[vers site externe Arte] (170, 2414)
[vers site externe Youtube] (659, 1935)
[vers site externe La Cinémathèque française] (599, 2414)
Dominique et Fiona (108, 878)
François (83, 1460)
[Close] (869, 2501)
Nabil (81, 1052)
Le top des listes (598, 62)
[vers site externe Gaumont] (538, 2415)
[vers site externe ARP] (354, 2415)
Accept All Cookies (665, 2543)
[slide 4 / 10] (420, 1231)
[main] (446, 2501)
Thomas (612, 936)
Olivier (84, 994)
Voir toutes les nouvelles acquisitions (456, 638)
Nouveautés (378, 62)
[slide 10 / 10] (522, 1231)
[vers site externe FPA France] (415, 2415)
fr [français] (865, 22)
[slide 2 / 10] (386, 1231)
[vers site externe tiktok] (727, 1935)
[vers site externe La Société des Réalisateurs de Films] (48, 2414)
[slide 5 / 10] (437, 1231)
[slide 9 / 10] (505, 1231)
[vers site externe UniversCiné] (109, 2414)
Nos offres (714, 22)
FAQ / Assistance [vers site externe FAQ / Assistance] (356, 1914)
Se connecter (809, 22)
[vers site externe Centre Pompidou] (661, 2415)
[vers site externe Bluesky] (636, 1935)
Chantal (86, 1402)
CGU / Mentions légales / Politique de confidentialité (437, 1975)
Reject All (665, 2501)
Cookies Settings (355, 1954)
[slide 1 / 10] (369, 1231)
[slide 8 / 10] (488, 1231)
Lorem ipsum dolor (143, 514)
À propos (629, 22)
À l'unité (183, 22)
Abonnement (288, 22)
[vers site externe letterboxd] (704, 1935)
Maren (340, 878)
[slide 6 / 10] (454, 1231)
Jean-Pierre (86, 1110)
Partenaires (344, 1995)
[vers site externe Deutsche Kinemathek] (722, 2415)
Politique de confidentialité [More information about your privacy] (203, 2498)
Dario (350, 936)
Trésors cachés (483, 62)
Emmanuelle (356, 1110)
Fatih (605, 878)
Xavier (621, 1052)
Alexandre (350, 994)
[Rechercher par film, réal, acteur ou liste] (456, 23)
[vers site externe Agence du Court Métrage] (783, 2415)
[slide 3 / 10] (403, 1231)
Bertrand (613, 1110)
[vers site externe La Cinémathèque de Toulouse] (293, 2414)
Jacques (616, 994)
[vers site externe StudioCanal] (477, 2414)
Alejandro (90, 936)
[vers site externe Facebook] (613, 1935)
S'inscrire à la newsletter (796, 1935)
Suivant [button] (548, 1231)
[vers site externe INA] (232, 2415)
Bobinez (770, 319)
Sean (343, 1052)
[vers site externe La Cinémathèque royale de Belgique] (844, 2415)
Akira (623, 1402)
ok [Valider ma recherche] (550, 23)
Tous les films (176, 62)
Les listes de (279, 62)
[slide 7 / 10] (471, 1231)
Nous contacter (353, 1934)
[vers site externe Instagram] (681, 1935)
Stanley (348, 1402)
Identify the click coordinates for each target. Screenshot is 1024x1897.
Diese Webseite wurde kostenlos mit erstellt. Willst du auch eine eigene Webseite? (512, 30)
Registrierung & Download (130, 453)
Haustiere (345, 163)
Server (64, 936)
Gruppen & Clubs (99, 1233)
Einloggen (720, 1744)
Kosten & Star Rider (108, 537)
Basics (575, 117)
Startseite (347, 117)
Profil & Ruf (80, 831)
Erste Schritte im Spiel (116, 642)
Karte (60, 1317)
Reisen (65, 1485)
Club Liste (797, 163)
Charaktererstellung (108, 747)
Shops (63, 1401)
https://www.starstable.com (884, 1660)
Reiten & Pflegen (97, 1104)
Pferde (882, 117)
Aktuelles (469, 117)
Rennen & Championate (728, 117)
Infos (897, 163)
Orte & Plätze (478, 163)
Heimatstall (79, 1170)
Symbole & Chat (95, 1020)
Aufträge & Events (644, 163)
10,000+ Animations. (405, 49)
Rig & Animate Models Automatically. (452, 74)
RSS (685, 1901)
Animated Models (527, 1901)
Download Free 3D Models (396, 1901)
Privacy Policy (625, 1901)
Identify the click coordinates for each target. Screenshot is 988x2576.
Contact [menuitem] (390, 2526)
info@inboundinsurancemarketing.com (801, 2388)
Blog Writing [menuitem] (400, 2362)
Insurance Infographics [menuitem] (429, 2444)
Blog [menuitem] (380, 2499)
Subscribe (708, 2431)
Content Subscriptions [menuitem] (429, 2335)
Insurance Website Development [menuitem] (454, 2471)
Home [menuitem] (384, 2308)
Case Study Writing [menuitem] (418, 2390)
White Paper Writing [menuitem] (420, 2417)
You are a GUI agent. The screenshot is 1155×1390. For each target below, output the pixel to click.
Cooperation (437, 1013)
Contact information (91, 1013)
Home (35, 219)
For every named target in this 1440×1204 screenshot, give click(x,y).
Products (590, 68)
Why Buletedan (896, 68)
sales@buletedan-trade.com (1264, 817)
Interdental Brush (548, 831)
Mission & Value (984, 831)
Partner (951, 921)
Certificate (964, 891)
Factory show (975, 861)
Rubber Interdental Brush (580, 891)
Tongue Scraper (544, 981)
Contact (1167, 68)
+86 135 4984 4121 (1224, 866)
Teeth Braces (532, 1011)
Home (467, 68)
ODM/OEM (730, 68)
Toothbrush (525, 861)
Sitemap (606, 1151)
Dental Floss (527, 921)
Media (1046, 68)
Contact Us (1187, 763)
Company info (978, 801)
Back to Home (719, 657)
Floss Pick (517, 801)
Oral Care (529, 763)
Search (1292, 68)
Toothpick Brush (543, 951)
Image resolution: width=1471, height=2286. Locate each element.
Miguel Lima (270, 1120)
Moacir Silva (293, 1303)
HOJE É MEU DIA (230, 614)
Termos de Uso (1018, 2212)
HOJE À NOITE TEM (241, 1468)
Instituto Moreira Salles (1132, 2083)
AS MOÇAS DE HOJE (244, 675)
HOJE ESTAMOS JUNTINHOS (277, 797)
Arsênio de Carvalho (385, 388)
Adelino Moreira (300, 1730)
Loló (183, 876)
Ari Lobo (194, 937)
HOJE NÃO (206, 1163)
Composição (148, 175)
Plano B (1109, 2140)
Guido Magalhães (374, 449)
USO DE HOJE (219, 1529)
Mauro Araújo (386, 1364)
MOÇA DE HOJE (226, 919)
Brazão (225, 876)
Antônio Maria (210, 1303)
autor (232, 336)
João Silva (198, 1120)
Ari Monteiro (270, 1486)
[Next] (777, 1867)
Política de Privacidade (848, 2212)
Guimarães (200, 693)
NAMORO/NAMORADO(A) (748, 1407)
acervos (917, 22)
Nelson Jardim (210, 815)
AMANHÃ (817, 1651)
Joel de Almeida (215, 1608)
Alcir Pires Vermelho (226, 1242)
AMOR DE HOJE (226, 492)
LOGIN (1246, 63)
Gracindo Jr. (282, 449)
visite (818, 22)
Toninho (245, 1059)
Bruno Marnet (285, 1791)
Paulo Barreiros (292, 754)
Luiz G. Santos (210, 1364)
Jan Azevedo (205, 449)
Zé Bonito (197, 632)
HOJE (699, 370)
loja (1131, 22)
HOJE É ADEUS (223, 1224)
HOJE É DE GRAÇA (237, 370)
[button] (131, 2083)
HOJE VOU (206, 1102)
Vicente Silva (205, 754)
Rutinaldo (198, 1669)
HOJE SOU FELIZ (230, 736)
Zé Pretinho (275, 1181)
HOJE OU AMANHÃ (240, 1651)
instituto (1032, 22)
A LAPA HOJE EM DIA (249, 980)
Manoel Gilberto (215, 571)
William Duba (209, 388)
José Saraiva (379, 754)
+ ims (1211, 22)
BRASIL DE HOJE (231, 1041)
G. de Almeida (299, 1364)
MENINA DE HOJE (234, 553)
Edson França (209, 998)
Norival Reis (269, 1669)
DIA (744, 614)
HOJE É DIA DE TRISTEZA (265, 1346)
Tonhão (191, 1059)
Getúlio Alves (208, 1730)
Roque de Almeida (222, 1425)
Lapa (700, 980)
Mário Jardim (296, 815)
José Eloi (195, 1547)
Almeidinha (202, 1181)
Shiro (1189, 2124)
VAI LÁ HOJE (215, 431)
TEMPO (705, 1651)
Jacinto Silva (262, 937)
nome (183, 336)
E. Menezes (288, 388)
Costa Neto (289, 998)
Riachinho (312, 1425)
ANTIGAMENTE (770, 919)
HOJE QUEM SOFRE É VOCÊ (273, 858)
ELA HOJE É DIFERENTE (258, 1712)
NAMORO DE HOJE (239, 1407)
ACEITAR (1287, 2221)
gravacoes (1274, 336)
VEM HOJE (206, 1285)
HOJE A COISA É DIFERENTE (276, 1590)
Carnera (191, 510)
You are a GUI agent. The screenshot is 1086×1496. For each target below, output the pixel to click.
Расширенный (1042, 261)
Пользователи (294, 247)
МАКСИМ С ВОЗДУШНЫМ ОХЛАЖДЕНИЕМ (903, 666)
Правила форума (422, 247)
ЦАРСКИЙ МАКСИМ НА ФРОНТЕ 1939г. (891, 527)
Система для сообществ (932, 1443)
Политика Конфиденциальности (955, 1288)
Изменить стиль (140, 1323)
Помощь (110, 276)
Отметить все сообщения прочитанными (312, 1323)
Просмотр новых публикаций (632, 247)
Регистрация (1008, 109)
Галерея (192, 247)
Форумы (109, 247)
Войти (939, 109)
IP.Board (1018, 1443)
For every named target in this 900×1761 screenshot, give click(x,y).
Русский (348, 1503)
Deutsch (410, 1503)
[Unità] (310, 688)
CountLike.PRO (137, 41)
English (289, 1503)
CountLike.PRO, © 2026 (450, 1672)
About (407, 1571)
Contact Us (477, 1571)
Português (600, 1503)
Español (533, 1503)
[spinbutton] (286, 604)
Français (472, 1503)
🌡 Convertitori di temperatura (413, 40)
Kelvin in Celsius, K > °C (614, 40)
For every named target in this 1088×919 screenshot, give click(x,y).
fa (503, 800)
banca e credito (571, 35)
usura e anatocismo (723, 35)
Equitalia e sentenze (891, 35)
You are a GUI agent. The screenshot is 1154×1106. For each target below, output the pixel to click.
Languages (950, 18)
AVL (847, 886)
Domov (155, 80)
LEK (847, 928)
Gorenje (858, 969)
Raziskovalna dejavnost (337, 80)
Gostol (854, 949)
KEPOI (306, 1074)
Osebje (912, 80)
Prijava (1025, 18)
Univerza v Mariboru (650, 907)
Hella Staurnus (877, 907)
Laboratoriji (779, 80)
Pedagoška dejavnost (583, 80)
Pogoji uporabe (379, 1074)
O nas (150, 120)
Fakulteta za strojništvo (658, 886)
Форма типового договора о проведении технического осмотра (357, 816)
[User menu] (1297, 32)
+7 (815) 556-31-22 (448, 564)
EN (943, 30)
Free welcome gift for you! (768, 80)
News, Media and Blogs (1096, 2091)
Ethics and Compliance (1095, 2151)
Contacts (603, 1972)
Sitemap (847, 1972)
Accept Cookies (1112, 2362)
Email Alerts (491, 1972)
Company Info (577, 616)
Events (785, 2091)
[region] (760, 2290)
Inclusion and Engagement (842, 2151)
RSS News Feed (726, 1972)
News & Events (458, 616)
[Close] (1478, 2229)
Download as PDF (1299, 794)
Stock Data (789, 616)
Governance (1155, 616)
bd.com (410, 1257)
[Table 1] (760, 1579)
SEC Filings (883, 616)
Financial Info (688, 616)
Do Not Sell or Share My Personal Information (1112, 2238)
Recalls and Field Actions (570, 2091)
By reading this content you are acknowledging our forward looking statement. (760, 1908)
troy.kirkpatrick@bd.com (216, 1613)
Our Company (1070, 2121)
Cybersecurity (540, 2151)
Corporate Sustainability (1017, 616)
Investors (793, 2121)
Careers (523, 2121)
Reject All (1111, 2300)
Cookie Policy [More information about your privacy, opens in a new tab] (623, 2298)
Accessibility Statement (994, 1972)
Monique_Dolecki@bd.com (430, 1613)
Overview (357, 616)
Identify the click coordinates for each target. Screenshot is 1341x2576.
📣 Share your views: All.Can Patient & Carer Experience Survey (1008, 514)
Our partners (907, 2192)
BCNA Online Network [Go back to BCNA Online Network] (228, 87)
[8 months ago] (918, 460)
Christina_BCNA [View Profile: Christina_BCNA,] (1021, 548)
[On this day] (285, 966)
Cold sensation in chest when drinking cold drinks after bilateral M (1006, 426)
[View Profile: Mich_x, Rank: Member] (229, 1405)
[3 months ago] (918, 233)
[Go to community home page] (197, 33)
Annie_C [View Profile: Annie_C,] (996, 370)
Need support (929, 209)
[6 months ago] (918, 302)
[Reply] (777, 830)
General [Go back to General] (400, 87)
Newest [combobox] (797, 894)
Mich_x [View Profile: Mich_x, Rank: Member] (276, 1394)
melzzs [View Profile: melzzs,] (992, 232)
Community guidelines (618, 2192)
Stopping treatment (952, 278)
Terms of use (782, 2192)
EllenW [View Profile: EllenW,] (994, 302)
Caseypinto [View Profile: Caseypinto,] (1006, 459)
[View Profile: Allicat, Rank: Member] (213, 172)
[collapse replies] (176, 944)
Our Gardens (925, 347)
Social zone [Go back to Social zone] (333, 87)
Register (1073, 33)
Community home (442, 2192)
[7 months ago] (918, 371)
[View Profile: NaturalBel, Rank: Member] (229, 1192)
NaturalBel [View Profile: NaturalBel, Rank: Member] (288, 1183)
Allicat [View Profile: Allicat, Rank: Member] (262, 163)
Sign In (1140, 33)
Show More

---

§ **WHAT TO PRODUCE**: Extract the listing lines between the line holding "Thomas (612, 936)" and the line holding "Diese Webseite wurde", inclusive, and repeat them exactly.

§ **CORRECT OUTPUT**:
Thomas (612, 936)
Olivier (84, 994)
Voir toutes les nouvelles acquisitions (456, 638)
Nouveautés (378, 62)
[slide 10 / 10] (522, 1231)
[vers site externe FPA France] (415, 2415)
fr [français] (865, 22)
[slide 2 / 10] (386, 1231)
[vers site externe tiktok] (727, 1935)
[vers site externe La Société des Réalisateurs de Films] (48, 2414)
[slide 5 / 10] (437, 1231)
[slide 9 / 10] (505, 1231)
[vers site externe UniversCiné] (109, 2414)
Nos offres (714, 22)
FAQ / Assistance [vers site externe FAQ / Assistance] (356, 1914)
Se connecter (809, 22)
[vers site externe Centre Pompidou] (661, 2415)
[vers site externe Bluesky] (636, 1935)
Chantal (86, 1402)
CGU / Mentions légales / Politique de confidentialité (437, 1975)
Reject All (665, 2501)
Cookies Settings (355, 1954)
[slide 1 / 10] (369, 1231)
[slide 8 / 10] (488, 1231)
Lorem ipsum dolor (143, 514)
À propos (629, 22)
À l'unité (183, 22)
Abonnement (288, 22)
[vers site externe letterboxd] (704, 1935)
Maren (340, 878)
[slide 6 / 10] (454, 1231)
Jean-Pierre (86, 1110)
Partenaires (344, 1995)
[vers site externe Deutsche Kinemathek] (722, 2415)
Politique de confidentialité [More information about your privacy] (203, 2498)
Dario (350, 936)
Trésors cachés (483, 62)
Emmanuelle (356, 1110)
Fatih (605, 878)
Xavier (621, 1052)
Alexandre (350, 994)
[Rechercher par film, réal, acteur ou liste] (456, 23)
[vers site externe Agence du Court Métrage] (783, 2415)
[slide 3 / 10] (403, 1231)
Bertrand (613, 1110)
[vers site externe La Cinémathèque de Toulouse] (293, 2414)
Jacques (616, 994)
[vers site externe StudioCanal] (477, 2414)
Alejandro (90, 936)
[vers site externe Facebook] (613, 1935)
S'inscrire à la newsletter (796, 1935)
Suivant [button] (548, 1231)
[vers site externe INA] (232, 2415)
Bobinez (770, 319)
Sean (343, 1052)
[vers site externe La Cinémathèque royale de Belgique] (844, 2415)
Akira (623, 1402)
ok [Valider ma recherche] (550, 23)
Tous les films (176, 62)
Les listes de (279, 62)
[slide 7 / 10] (471, 1231)
Nous contacter (353, 1934)
[vers site externe Instagram] (681, 1935)
Stanley (348, 1402)
Identify the click coordinates for each target. Screenshot is 1024x1897.
Diese Webseite wurde kostenlos mit erstellt. Willst du auch eine eigene Webseite? (512, 30)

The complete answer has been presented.